This rustic black lentil tomato sauce is hearty, wholesome, and packed with protein-rich lentils simmered in a rich tomato base with carrots, garlic, and balsamic vinegar. Perfectly cozy for pairing with rigatoni, fusilli, or your favorite pasta — a nourishing, freezer-friendly meal that’s great for weeknights or meal prep.
Heat olive oil in a large pan over medium heat. Add the onion and carrots and cook until softened, about 5–7 minutes.
Stir in the garlic and Italian seasoning and cook for about a minute, just until fragrant.
Build the sauce
Pour in the passata, lentils, and vegetable broth. Stir to combine and bring everything to a gentle boil.

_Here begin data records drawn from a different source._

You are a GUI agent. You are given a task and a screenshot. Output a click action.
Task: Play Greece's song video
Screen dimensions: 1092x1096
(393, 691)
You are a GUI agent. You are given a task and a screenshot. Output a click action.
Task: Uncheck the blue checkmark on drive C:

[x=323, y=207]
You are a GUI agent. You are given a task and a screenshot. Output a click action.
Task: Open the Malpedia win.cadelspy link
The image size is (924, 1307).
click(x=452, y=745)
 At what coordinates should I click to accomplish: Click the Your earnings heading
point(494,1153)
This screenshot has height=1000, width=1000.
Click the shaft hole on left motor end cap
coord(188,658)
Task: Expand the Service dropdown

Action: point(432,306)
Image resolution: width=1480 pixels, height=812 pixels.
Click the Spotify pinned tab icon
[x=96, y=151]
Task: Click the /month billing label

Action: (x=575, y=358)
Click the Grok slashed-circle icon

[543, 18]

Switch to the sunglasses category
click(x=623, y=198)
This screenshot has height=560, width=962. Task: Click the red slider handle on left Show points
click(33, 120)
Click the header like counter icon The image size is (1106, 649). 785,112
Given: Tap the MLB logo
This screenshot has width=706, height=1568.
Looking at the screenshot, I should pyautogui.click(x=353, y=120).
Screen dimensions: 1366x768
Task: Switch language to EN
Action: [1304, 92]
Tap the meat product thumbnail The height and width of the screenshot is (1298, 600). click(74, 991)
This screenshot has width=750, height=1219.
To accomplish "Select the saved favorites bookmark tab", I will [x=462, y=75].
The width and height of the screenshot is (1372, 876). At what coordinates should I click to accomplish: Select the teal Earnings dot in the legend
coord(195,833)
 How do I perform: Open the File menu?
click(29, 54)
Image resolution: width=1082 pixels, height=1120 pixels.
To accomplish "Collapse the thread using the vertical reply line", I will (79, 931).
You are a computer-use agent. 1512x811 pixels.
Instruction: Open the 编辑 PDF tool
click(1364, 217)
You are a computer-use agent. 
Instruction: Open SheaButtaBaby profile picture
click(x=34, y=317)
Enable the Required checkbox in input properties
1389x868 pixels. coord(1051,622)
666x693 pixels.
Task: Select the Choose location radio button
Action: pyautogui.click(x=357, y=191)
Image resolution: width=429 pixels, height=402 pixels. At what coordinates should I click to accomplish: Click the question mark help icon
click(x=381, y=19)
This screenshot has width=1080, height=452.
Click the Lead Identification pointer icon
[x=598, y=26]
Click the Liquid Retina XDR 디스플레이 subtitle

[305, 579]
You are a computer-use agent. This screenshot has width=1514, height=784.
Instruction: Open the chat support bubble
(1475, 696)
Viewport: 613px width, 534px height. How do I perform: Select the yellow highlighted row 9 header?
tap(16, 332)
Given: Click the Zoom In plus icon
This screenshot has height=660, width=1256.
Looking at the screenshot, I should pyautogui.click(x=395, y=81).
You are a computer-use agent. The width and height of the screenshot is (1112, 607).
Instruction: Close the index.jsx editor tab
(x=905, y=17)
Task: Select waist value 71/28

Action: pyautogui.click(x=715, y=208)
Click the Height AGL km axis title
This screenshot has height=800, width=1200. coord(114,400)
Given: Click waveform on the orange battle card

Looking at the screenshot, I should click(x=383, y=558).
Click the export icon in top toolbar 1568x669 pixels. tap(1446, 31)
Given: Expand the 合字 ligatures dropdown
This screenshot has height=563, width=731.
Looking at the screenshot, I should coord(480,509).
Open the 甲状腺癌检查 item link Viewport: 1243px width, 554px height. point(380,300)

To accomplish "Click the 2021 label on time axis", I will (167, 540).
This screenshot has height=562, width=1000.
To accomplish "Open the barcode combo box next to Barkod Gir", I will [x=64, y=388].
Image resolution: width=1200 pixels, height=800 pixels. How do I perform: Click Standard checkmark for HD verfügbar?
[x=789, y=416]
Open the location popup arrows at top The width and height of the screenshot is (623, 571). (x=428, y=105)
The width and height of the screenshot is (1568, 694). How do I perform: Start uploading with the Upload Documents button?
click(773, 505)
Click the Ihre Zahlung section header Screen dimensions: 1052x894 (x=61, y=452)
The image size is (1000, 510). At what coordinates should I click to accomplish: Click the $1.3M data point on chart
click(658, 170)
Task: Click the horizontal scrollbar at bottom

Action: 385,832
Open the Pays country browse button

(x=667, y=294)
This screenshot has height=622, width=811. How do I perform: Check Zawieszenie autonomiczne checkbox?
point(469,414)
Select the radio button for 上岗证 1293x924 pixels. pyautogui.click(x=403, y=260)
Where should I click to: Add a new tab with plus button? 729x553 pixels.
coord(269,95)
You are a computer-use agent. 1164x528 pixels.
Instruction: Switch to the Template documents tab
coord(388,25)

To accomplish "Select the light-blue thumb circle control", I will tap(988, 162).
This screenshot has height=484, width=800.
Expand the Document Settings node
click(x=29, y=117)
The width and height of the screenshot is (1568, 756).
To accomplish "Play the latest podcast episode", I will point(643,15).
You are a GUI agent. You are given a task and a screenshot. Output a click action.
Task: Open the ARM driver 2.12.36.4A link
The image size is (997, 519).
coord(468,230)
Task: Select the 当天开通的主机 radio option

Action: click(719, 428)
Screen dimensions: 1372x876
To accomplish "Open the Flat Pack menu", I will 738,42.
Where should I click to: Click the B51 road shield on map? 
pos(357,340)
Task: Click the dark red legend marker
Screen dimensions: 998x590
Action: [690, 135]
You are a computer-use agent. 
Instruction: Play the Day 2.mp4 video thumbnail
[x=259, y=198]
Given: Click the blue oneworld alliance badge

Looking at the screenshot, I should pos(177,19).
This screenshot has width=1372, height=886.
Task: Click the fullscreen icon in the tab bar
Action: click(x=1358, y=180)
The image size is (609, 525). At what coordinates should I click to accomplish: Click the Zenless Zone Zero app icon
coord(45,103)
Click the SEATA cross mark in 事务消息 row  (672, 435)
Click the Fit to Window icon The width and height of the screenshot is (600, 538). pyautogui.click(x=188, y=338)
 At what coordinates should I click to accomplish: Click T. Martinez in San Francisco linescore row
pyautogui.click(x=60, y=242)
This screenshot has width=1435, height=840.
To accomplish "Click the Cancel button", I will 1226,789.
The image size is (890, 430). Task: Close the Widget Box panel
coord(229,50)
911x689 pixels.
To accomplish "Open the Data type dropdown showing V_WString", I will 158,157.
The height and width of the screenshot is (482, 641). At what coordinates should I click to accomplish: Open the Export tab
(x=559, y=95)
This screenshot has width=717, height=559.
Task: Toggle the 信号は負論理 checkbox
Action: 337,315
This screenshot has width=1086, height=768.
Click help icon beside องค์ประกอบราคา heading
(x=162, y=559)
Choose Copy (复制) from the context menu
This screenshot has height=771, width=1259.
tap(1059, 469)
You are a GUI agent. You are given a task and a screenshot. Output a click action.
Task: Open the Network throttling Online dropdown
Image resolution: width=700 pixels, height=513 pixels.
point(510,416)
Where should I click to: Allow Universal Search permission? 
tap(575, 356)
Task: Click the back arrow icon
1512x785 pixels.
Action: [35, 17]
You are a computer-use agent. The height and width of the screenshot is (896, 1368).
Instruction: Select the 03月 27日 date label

Reduce the heat to low, cover, and let the sauce simmer until the lentils are tender—about 30 to 35 minutes. Stir occasionally, adding a splash more broth or water if the sauce thickens too much.
Finish with flavor
Once the lentils are cooked, stir in the balsamic vinegar and season with salt and pepper to taste.
Cook the pasta
While the sauce simmers, cook your pasta of choice according to package directions. Drain, saving a little pasta water.
Combine and serve
Toss the pasta with the lentil sauce, adding a splash of pasta water if needed to coat evenly. Top with fresh herbs and a sprinkle of Parmesan or a vegan alternative, and enjoy!
Notes
Notes & Tips
Flavor boost: A splash of red wine at step 3 makes the sauce even richer.
Lentil prep: No need to pre-soak black lentils — just give them a quick rinse before adding. If you prefer a softer texture or want to reduce cooking time, you can soak them for 1–2 hours, then reduce the simmer time slightly.
Broth vs. water: Use vegetable broth for deeper flavor. Water works if that’s what you have.
Storage: Keeps 4–5 days in the fridge. Freezer-friendly for up to 3 months. Great for meal prep!
Serving: Excellent with rigatoni or fusilli, but any pasta works (use protein lentil pasta for an extra boost!)
Herbs: Basil or parsley add freshness, but feel free to skip or swap.
Nutritional Info: Estimates Include regular pasta noodles. For a lighter choice - use zucchini noodles or spaghetti squash.
Note: Nutritional information is approximate values and can vary significantly depending on the specific brands of ingredients used. Disclaimer: This information is for general guidance only and should not be considered professional nutritional advice.